This interpretation of the 10/9 CBS News/New York Times poll from Richard Dalton:
The public’s view of Iraq is as dark as it has been since the war began in 2003, with two-thirds saying it is going somewhat or very badly, while only 3 percent are saying the war is going very well. Two-thirds said they disapproved of how Mr. Bush was handling Iraq.
Mr. Bush’s job approval rating has slipped to 34 percent, from 37 percent in September. That is one of the lowest levels of his presidency and poses a complication for the White House as it seeks to send him out on the road to rally base voters. Mr. Bush’s job approval rating has even slipped with his base: 75 percent of conservative Republicans approve of the way he has handled his job, compared with 96 percent in November 2004.

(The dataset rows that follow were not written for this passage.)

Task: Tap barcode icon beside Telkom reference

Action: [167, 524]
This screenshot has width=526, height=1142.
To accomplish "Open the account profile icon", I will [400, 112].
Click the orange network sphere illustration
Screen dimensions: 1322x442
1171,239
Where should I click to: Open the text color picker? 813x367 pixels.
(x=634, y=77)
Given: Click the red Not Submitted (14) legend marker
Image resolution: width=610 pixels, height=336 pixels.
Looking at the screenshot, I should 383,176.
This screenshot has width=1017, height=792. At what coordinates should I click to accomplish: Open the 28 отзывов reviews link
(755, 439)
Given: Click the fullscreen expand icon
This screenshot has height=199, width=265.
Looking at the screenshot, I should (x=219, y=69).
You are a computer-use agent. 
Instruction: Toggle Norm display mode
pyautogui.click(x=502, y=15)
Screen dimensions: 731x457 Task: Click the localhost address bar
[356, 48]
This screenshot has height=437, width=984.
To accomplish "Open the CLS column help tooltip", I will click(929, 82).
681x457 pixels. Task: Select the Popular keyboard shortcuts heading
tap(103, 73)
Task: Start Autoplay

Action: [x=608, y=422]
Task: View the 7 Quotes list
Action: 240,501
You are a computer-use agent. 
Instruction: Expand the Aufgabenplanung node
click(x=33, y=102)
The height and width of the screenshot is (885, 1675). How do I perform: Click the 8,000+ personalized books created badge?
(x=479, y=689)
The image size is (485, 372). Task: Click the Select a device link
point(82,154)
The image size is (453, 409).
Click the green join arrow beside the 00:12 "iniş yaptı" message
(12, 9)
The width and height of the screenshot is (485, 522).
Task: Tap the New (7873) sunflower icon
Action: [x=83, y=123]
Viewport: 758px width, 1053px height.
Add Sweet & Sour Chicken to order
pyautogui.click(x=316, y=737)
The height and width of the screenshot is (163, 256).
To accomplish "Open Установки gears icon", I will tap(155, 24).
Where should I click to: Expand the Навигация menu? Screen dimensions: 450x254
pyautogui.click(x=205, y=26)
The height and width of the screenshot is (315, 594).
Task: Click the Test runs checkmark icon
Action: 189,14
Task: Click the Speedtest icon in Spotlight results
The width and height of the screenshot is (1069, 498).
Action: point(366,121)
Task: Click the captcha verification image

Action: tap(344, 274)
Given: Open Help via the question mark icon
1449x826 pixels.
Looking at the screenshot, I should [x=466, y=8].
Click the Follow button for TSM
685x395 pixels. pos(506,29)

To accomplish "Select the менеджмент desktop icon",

The president clearly faces constraints as he seeks to address the public concerns about Iraq that have shrouded this midterm election: 83 percent of respondents thought that Mr. Bush was either hiding something or mostly lying when he discussed how the war in Iraq was going. Fifty-seven percent of respondents said Mr. Bush was personally aware of intelligence reports before Sept. 11 that warned of possible domestic terrorist attacks using airplanes. When the same question was asked in May 2002, 41 percent said they believed Mr. Bush was aware.
The poll found that 47 percent of respondents believed that Democrats came closer to sharing their moral values, compared with 38 percent who said Republicans did. The Democratic standing in this area included some unlikely groups: 26 percent of conservatives and 43 percent of people who live in the South named Democrats as the party that came closer to sharing their values.